— START OF SELECTED EXCERPT —

Parry sent his Three Songs to Joseph Barnby in the hope that he might recommend them to Novello. But he was to be disillusioned. Barnby could not recommend them. ‘The publication of such music could only benefit you,’ Barnby exclaimed, ‘and at the expense of publishing them at your own cost and giving away the copies in every direction. Forgive me speaking so plainly. Even Sir Sterndale Bennett’s classical works are in a business point of view almost worthless when compared with Brinley Richards and Blumenthal.’ Fortunately Parry was not deterred. The songs were published in 1873 by Lamborn Cock who also took on A Garland of Shakespearean and Other Old-Fashioned Songs, Op 21, in 1874.

— END OF SELECTED EXCERPT —

◆ GOAL
In the passage about Parry's Three Songs, who published the songs in 1873? The records play no part in this.

— START OF EXCERPTED DATA —

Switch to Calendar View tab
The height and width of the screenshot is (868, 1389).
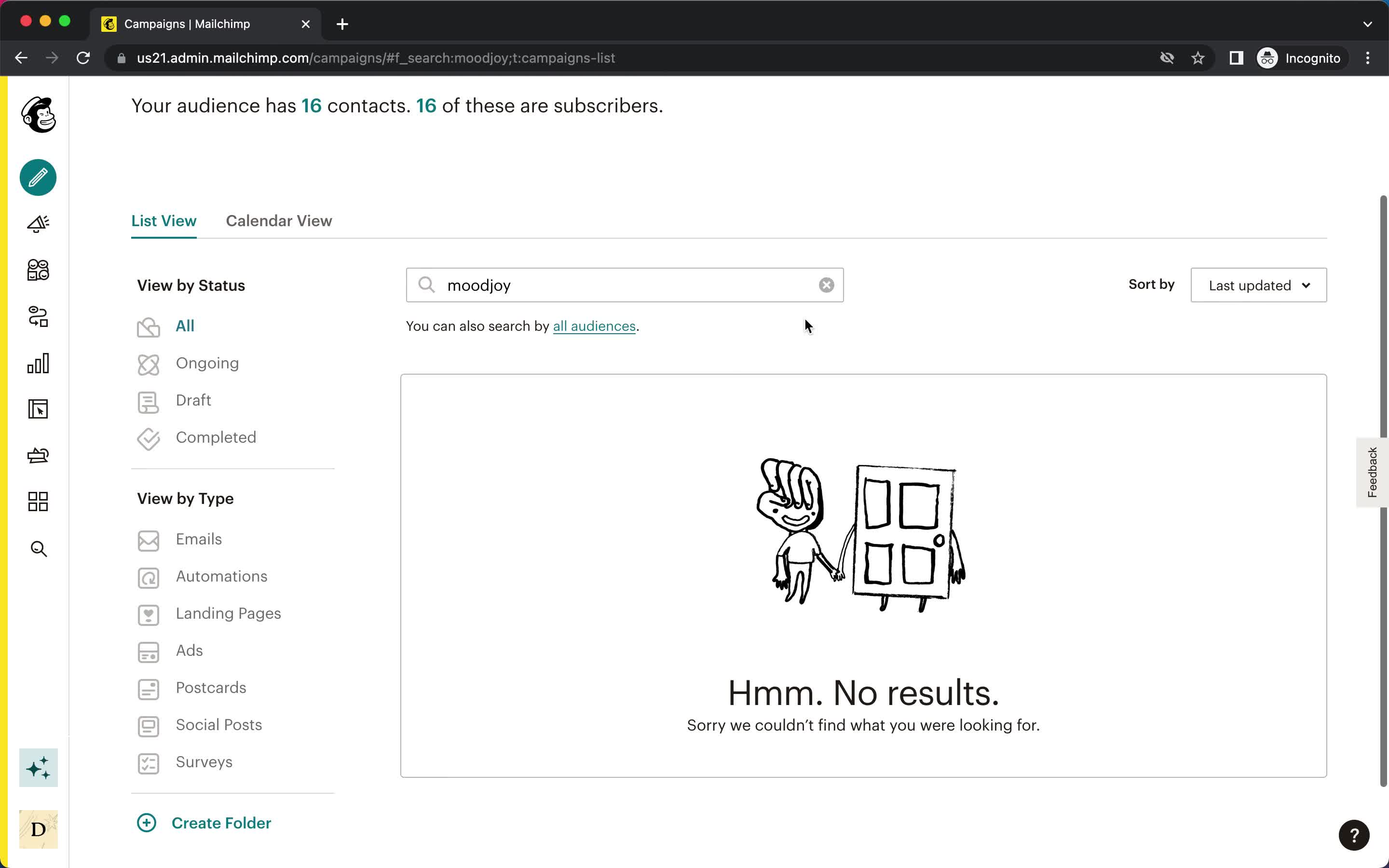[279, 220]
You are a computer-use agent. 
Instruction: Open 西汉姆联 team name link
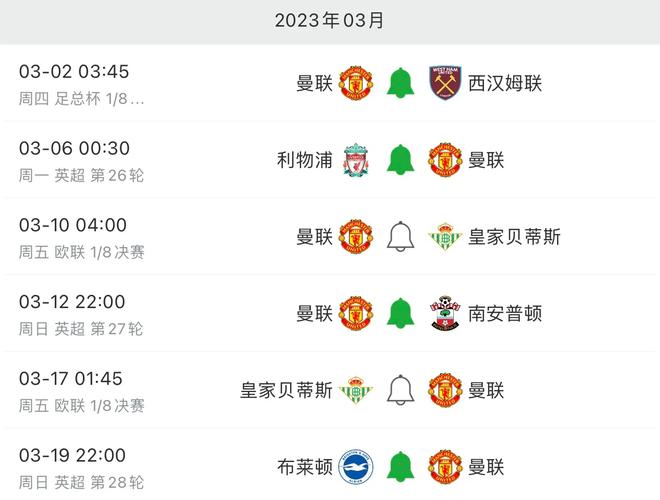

— END OF EXCERPTED DATA —
— START OF EXCERPTED DATA —

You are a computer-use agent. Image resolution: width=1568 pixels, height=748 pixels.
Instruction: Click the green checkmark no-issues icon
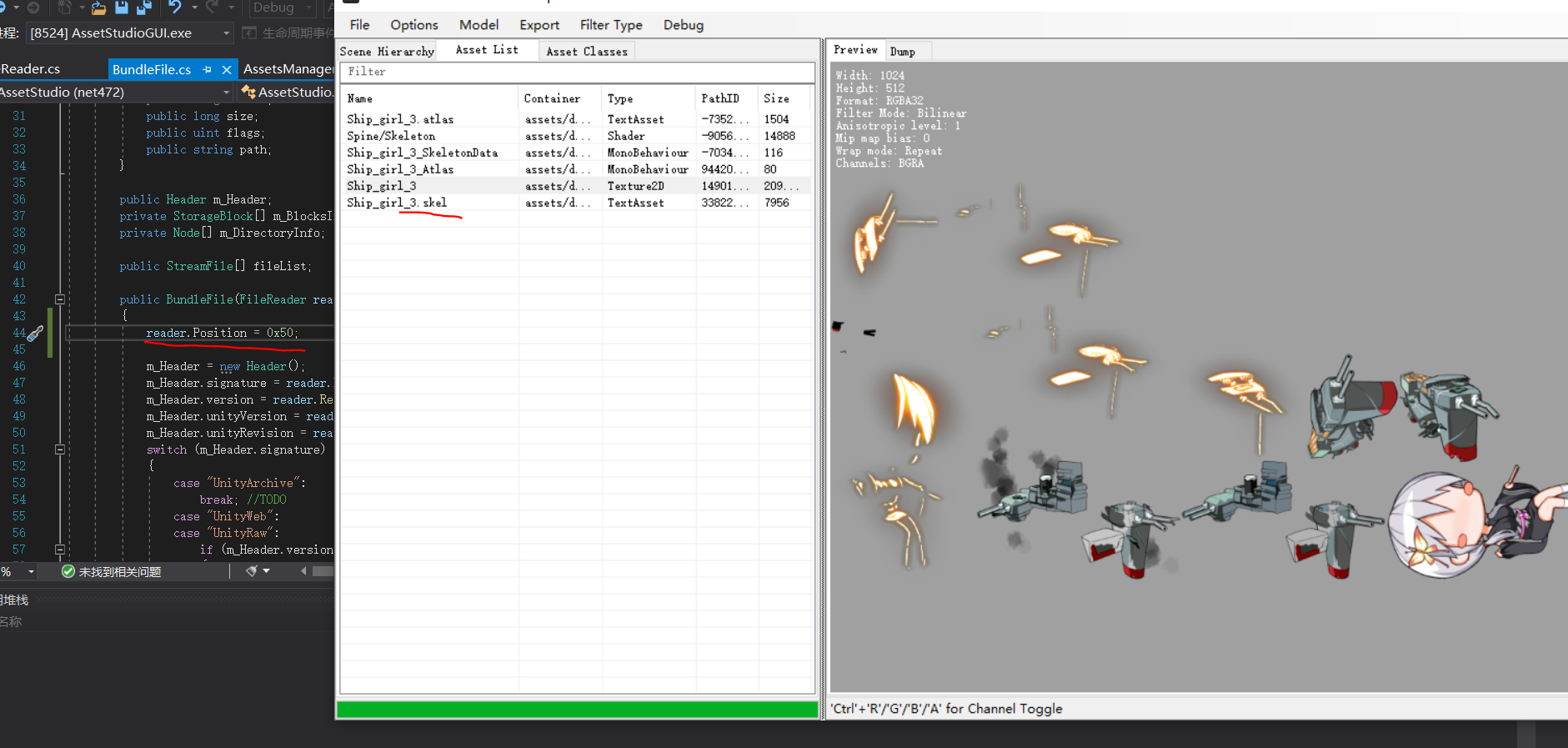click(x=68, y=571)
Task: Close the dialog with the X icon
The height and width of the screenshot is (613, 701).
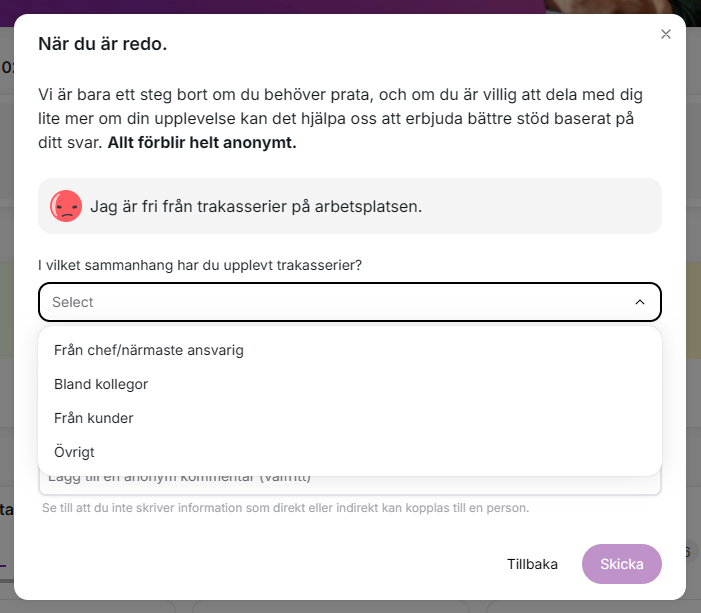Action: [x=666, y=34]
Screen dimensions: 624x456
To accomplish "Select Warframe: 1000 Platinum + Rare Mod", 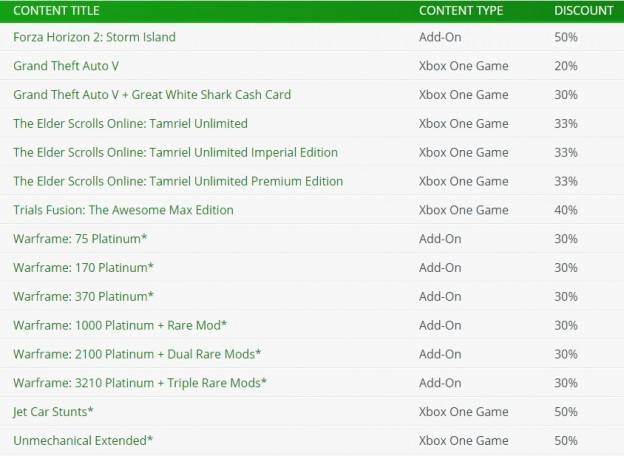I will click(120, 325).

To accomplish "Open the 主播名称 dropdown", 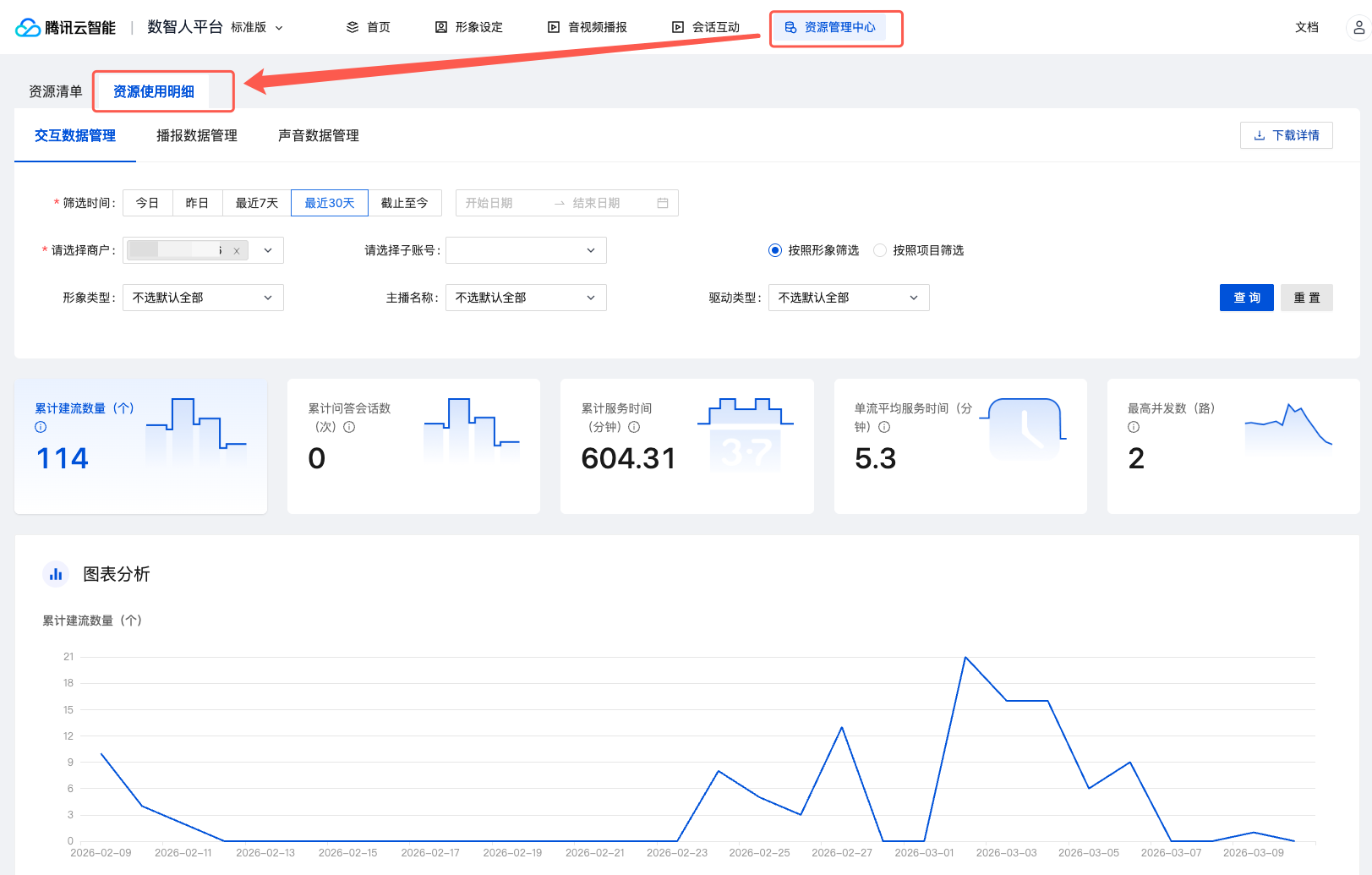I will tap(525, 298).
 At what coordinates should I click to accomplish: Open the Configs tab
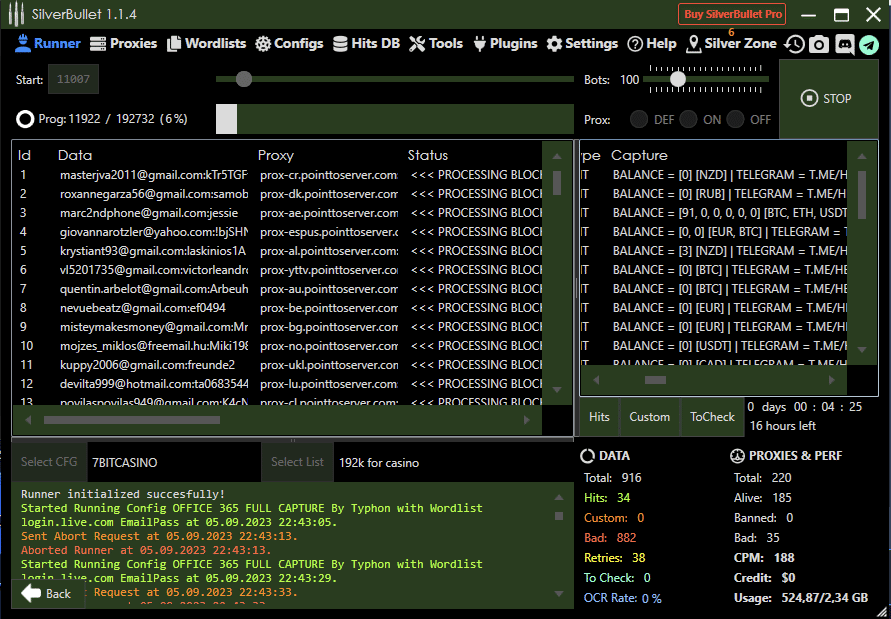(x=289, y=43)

— END OF EXCERPTED DATA —
— START OF EXCERPTED DATA —

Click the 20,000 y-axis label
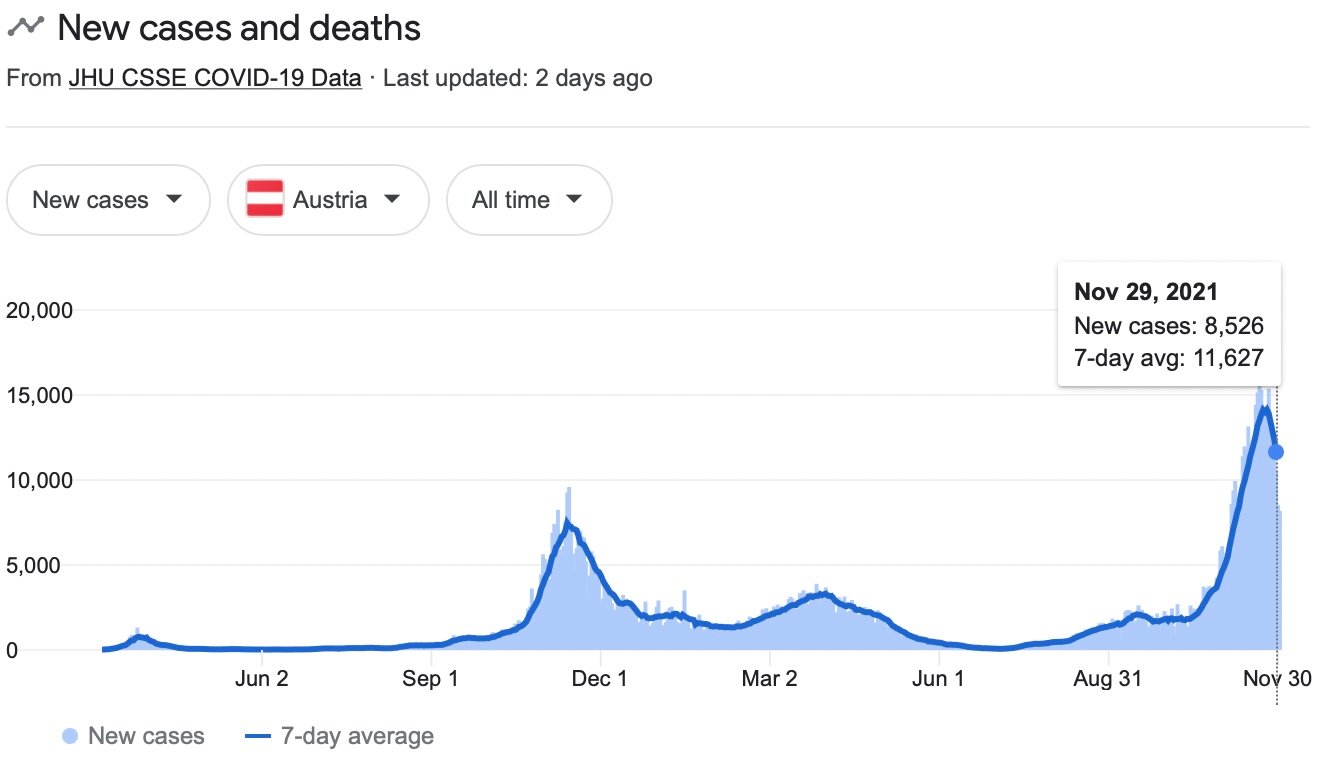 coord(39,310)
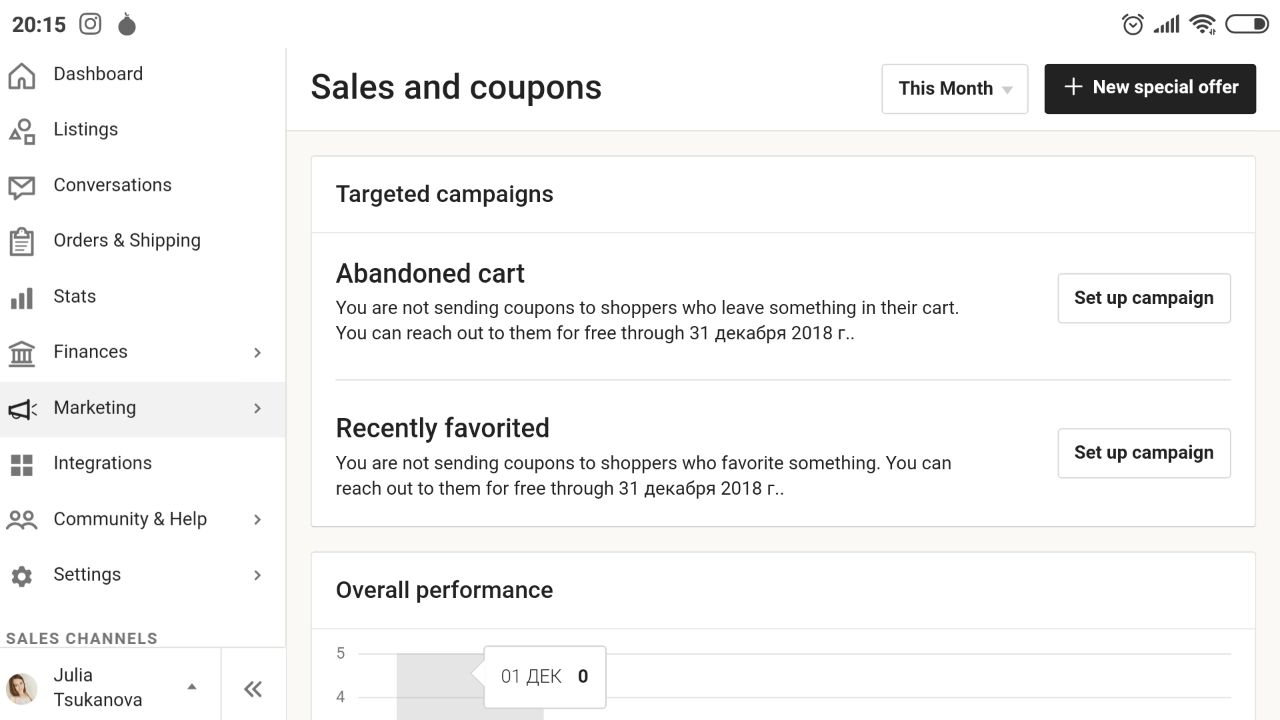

— END OF EXCERPTED DATA —

◆ TASK RESULT
Lamborn Cock